A lot of the time when you’re on the computer it’s either during work or later at night when everyone’s going to sleep–so getting blasted by a loud autoplaying video on a website is certainly an annoying experience. However, when the default volume setting is mute (and users are given a choice to activate the sound), videos become less of an annoyance and more of an eye catcher.
Thanks to the meteoric rise of Facebook video autoplay, brands are seeking new ways to think about how to grab users in seconds in a soundless environment, where Facebook counts just three seconds as a video view. Brands that can make the first few seconds count will presumably entice users to linger on the video content and even tap for sound.
The Rise of Autoplay
It’s not a new invention–autoplay videos have been around for a few years, but Facebook’s adoption of the feature back in 2013 cemented the autoplay revolution. For users, autoplay makes absorbing video content easy–videos start automatically playing as a user scrolls through their news feed, and because the sound is muted, the disruption is minimal. Jumping on the autoplay bandwagon are other networks like Instagram, Twitter and Tumblr, with Yahoo following suit.

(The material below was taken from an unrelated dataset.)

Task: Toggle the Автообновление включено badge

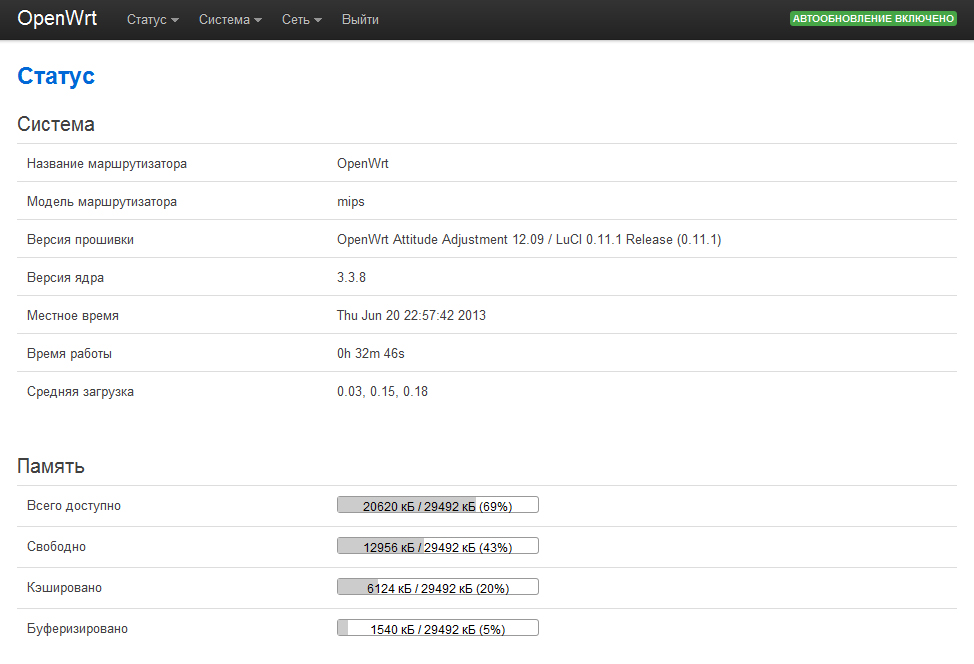Action: [874, 19]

“Every client I know of that is creating content is at least finishing out a Facebook version,” said Rye Clifton, director of experience at ad agency GSD&M. “This isn’t to say that people have started gaming the medium like Geico’s unskippable five-second YouTube spots, but we’re thinking about how silent video works on Facebook, Instagram, Vine, and in animated GIFs—all require a subtle difference in storytelling.”
The Silent Treatment
Brands are tackling the sound issue in creative ways, embedding themselves into actual TV programming with less reliance on the standard commercial formatting.
A good example of this comes from Hotels.com where they’ve addressed the no-sound issue head-on with a spot that incorporates text subtitles plus a sign language interpreter.

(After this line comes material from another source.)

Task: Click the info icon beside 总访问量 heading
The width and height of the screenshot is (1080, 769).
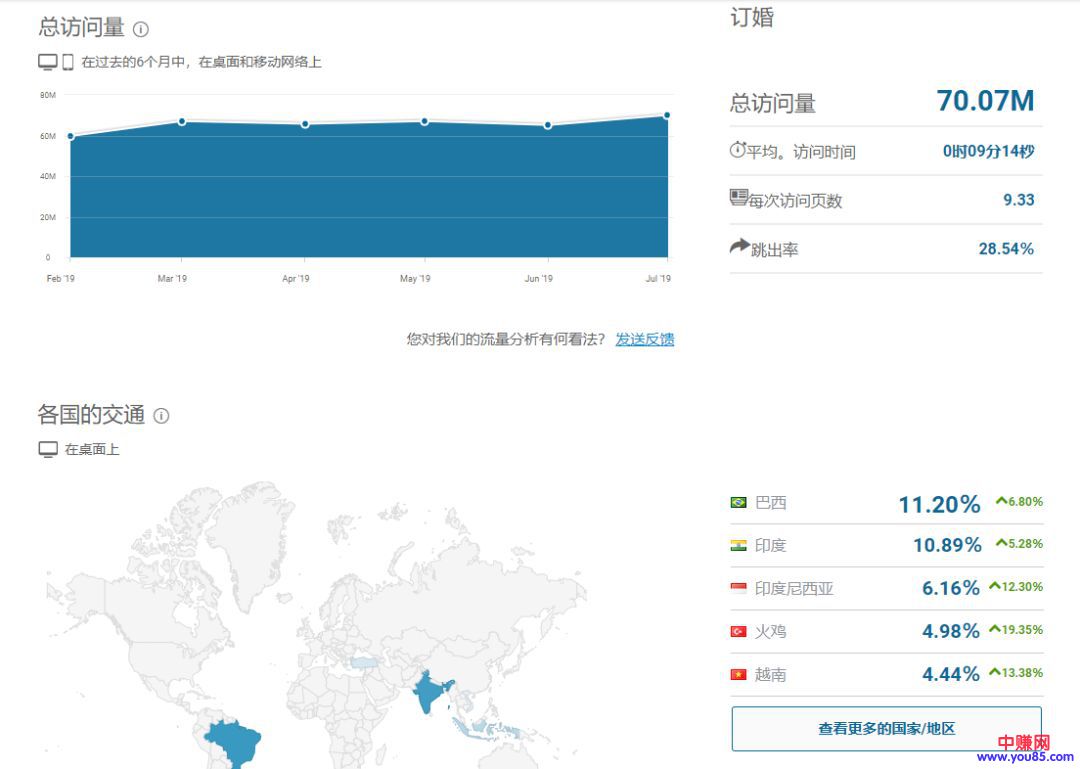Action: 141,29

In an era of autoplay video content marketing, it’s not enough to simply upload a TV commercial to Facebook, because the format might not be eye-catching enough in Facebook’s scroll-to-play environment. But video content marketing efforts specific to these platforms pay off. Native Facebook video ads have higher interaction rates than videos on other platforms, according to Greg Manago at MindshareContent+ and Entertainment in Adweek.
If Facebook does one day supplant YouTube when it comes to video dominance, brands that move quickly to address the Facebook video autoplay environment will be ahead of the curve.
And the Downside
With many of the big social networks introducing autoplay videos on the heals of Facebook, this feature will likely be a big boost to their bottom line–but also a big drain to some users’ data plans and battery life. Apple has made the decision to disable the automatic playing of video on iOS devices. And luckily, both Facebook and Twitter have made it easy for mobile users to disable or limit auto-play.
Another problem can be content. Because sites have set video to play automatically by default, many people saw the video of the murder of the two Virginia journalists without choosing to when it was shared into their feeds.
Facebook, Google, Microsoft and others have already worked together with government and regulators to prevent people being exposed to illegal, extreme content, using both automatic and manual techniques to identify footage
The fact is that autoplay is here to stay and for video content marketers, silence could very well prove to be golden.